| Goal of the exercise |
Please repeat each line of the data exactly, with nothing left out.

Stored data
Content starts

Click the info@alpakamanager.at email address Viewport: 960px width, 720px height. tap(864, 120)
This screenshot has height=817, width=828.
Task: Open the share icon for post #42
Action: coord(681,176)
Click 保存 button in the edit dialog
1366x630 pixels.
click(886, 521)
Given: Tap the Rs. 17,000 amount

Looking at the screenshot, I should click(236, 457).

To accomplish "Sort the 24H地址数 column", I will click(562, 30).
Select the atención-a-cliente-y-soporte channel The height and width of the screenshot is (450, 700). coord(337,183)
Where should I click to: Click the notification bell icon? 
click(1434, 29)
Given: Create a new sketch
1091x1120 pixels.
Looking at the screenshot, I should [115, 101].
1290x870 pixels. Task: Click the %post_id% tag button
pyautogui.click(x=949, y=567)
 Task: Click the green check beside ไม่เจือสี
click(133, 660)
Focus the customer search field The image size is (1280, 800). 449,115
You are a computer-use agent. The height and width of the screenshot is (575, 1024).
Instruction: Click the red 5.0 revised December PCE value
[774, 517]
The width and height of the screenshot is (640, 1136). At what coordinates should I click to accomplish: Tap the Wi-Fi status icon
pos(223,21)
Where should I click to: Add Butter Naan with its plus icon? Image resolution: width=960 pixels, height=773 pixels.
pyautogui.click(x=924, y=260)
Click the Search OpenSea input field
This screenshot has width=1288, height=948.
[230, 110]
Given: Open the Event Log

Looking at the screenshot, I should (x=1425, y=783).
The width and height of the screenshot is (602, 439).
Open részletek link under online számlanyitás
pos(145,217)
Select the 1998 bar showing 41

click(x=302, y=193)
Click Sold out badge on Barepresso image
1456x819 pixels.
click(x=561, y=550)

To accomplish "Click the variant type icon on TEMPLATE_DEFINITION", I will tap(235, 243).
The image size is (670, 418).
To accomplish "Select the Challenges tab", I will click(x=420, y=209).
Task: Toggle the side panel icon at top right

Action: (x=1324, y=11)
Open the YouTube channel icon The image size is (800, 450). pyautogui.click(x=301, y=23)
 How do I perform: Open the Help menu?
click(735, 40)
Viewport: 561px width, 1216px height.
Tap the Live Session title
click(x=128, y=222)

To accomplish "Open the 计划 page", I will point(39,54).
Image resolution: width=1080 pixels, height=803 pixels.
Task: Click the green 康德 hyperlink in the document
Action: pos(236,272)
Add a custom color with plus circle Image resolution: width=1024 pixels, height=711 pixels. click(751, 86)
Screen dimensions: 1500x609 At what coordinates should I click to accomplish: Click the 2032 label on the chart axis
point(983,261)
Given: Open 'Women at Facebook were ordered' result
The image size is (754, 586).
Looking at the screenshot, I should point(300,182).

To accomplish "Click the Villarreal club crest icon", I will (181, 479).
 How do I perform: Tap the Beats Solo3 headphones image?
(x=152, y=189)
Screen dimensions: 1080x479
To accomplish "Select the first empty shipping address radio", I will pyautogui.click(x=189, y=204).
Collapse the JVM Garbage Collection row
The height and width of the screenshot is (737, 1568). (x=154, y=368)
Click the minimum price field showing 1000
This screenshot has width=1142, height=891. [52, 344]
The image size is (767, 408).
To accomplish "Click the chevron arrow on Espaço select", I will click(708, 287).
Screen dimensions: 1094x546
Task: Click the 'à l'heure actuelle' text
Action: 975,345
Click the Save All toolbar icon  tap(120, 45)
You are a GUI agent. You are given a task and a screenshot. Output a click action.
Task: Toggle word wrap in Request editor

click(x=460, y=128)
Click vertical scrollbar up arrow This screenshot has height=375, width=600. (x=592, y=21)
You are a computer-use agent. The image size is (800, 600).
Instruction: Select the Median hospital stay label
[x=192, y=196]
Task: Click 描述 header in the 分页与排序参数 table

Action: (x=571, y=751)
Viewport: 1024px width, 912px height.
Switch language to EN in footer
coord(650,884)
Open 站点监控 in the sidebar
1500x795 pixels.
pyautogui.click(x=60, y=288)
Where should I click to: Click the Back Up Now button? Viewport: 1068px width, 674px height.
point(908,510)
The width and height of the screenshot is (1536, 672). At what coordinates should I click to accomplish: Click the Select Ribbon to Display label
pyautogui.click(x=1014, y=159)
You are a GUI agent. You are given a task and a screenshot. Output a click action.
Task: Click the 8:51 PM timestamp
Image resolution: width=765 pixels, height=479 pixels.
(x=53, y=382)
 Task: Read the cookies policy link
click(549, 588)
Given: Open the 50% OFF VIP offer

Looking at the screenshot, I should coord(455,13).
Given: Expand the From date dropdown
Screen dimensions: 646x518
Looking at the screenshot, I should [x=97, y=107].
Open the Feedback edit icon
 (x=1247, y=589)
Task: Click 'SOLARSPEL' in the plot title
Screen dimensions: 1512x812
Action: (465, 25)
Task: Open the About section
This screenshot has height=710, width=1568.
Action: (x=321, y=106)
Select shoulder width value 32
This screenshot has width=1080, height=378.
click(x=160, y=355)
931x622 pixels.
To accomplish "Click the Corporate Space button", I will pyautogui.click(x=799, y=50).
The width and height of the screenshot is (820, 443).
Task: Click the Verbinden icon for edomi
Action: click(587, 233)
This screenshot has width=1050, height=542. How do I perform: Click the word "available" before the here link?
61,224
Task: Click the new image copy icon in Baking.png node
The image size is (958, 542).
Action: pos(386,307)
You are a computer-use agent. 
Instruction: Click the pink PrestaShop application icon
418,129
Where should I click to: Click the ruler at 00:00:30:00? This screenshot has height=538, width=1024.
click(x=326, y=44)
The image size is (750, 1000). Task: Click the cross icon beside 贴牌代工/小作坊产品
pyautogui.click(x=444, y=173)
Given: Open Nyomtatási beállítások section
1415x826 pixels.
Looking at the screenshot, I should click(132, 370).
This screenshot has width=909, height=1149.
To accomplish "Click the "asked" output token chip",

Content ends

| Exercise result |
Click the info@alpakamanager.at email address Viewport: 960px width, 720px height. tap(864, 120)
This screenshot has height=817, width=828.
Task: Open the share icon for post #42
Action: coord(681,176)
Click 保存 button in the edit dialog
1366x630 pixels.
click(886, 521)
Given: Tap the Rs. 17,000 amount

Looking at the screenshot, I should click(236, 457).

To accomplish "Sort the 24H地址数 column", I will click(562, 30).
Select the atención-a-cliente-y-soporte channel The height and width of the screenshot is (450, 700). coord(337,183)
Where should I click to: Click the notification bell icon? 
click(1434, 29)
Given: Create a new sketch
1091x1120 pixels.
Looking at the screenshot, I should [115, 101].
1290x870 pixels. Task: Click the %post_id% tag button
pyautogui.click(x=949, y=567)
 Task: Click the green check beside ไม่เจือสี
click(133, 660)
Focus the customer search field The image size is (1280, 800). 449,115
You are a computer-use agent. The height and width of the screenshot is (575, 1024).
Instruction: Click the red 5.0 revised December PCE value
[774, 517]
The width and height of the screenshot is (640, 1136). At what coordinates should I click to accomplish: Tap the Wi-Fi status icon
pos(223,21)
Where should I click to: Add Butter Naan with its plus icon? Image resolution: width=960 pixels, height=773 pixels.
pyautogui.click(x=924, y=260)
Click the Search OpenSea input field
This screenshot has width=1288, height=948.
[230, 110]
Given: Open the Event Log

Looking at the screenshot, I should (x=1425, y=783).
The width and height of the screenshot is (602, 439).
Open részletek link under online számlanyitás
pos(145,217)
Select the 1998 bar showing 41

click(x=302, y=193)
Click Sold out badge on Barepresso image
1456x819 pixels.
click(x=561, y=550)

To accomplish "Click the variant type icon on TEMPLATE_DEFINITION", I will tap(235, 243).
The image size is (670, 418).
To accomplish "Select the Challenges tab", I will click(x=420, y=209).
Task: Toggle the side panel icon at top right

Action: (x=1324, y=11)
Open the YouTube channel icon The image size is (800, 450). pyautogui.click(x=301, y=23)
 How do I perform: Open the Help menu?
click(735, 40)
Viewport: 561px width, 1216px height.
Tap the Live Session title
click(x=128, y=222)

To accomplish "Open the 计划 page", I will point(39,54).
Image resolution: width=1080 pixels, height=803 pixels.
Task: Click the green 康德 hyperlink in the document
Action: pos(236,272)
Add a custom color with plus circle Image resolution: width=1024 pixels, height=711 pixels. click(751, 86)
Screen dimensions: 1500x609 At what coordinates should I click to accomplish: Click the 2032 label on the chart axis
point(983,261)
Given: Open 'Women at Facebook were ordered' result
The image size is (754, 586).
Looking at the screenshot, I should point(300,182).

To accomplish "Click the Villarreal club crest icon", I will (181, 479).
 How do I perform: Tap the Beats Solo3 headphones image?
(x=152, y=189)
Screen dimensions: 1080x479
To accomplish "Select the first empty shipping address radio", I will pyautogui.click(x=189, y=204).
Collapse the JVM Garbage Collection row
The height and width of the screenshot is (737, 1568). (x=154, y=368)
Click the minimum price field showing 1000
This screenshot has width=1142, height=891. [52, 344]
The image size is (767, 408).
To accomplish "Click the chevron arrow on Espaço select", I will click(708, 287).
Screen dimensions: 1094x546
Task: Click the 'à l'heure actuelle' text
Action: 975,345
Click the Save All toolbar icon  tap(120, 45)
You are a GUI agent. You are given a task and a screenshot. Output a click action.
Task: Toggle word wrap in Request editor

click(x=460, y=128)
Click vertical scrollbar up arrow This screenshot has height=375, width=600. (x=592, y=21)
You are a computer-use agent. The image size is (800, 600).
Instruction: Select the Median hospital stay label
[x=192, y=196]
Task: Click 描述 header in the 分页与排序参数 table

Action: (x=571, y=751)
Viewport: 1024px width, 912px height.
Switch language to EN in footer
coord(650,884)
Open 站点监控 in the sidebar
1500x795 pixels.
pyautogui.click(x=60, y=288)
Where should I click to: Click the Back Up Now button? Viewport: 1068px width, 674px height.
point(908,510)
The width and height of the screenshot is (1536, 672). At what coordinates should I click to accomplish: Click the Select Ribbon to Display label
pyautogui.click(x=1014, y=159)
You are a GUI agent. You are given a task and a screenshot. Output a click action.
Task: Click the 8:51 PM timestamp
Image resolution: width=765 pixels, height=479 pixels.
(x=53, y=382)
 Task: Read the cookies policy link
click(549, 588)
Given: Open the 50% OFF VIP offer

Looking at the screenshot, I should coord(455,13).
Given: Expand the From date dropdown
Screen dimensions: 646x518
Looking at the screenshot, I should [x=97, y=107].
Open the Feedback edit icon
 (x=1247, y=589)
Task: Click 'SOLARSPEL' in the plot title
Screen dimensions: 1512x812
Action: (465, 25)
Task: Open the About section
This screenshot has height=710, width=1568.
Action: (x=321, y=106)
Select shoulder width value 32
This screenshot has width=1080, height=378.
click(x=160, y=355)
931x622 pixels.
To accomplish "Click the Corporate Space button", I will pyautogui.click(x=799, y=50).
The width and height of the screenshot is (820, 443).
Task: Click the Verbinden icon for edomi
Action: click(587, 233)
This screenshot has width=1050, height=542. How do I perform: Click the word "available" before the here link?
61,224
Task: Click the new image copy icon in Baking.png node
The image size is (958, 542).
Action: pos(386,307)
You are a computer-use agent. 
Instruction: Click the pink PrestaShop application icon
418,129
Where should I click to: Click the ruler at 00:00:30:00? This screenshot has height=538, width=1024.
click(x=326, y=44)
The image size is (750, 1000). Task: Click the cross icon beside 贴牌代工/小作坊产品
pyautogui.click(x=444, y=173)
Given: Open Nyomtatási beállítások section
1415x826 pixels.
Looking at the screenshot, I should click(132, 370).
This screenshot has width=909, height=1149.
To accomplish "Click the "asked" output token chip",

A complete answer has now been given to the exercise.